• _WORK REQUIRED_:
Count the lines in the records below that contain the word "This", and reply with only that number.

• _PROVIDED RECORDS_:
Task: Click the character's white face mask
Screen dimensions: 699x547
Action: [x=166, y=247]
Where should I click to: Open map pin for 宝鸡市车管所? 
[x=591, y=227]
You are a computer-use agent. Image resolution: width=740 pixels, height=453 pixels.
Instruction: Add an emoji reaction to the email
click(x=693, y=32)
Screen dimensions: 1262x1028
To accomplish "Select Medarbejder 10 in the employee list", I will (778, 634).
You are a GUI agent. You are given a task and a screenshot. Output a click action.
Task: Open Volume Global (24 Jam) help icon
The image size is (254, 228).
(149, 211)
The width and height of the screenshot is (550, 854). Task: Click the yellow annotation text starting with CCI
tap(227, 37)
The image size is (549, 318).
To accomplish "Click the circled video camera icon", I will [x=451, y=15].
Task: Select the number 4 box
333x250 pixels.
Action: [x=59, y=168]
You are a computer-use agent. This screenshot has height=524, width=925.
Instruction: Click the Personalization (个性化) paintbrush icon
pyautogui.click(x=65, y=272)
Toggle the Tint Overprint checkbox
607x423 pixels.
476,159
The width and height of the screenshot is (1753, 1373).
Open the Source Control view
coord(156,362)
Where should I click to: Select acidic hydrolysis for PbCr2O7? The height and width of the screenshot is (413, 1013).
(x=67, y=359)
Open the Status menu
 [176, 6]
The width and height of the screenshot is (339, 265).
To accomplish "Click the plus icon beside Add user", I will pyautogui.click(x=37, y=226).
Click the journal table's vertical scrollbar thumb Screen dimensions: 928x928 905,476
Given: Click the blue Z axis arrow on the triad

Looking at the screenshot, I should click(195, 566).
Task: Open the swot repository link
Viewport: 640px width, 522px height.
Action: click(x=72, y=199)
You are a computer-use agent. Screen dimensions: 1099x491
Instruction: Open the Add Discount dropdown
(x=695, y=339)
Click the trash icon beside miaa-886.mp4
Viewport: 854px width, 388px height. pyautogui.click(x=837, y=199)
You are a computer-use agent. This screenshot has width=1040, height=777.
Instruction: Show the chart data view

• _WRITTEN SOLUTION_:
2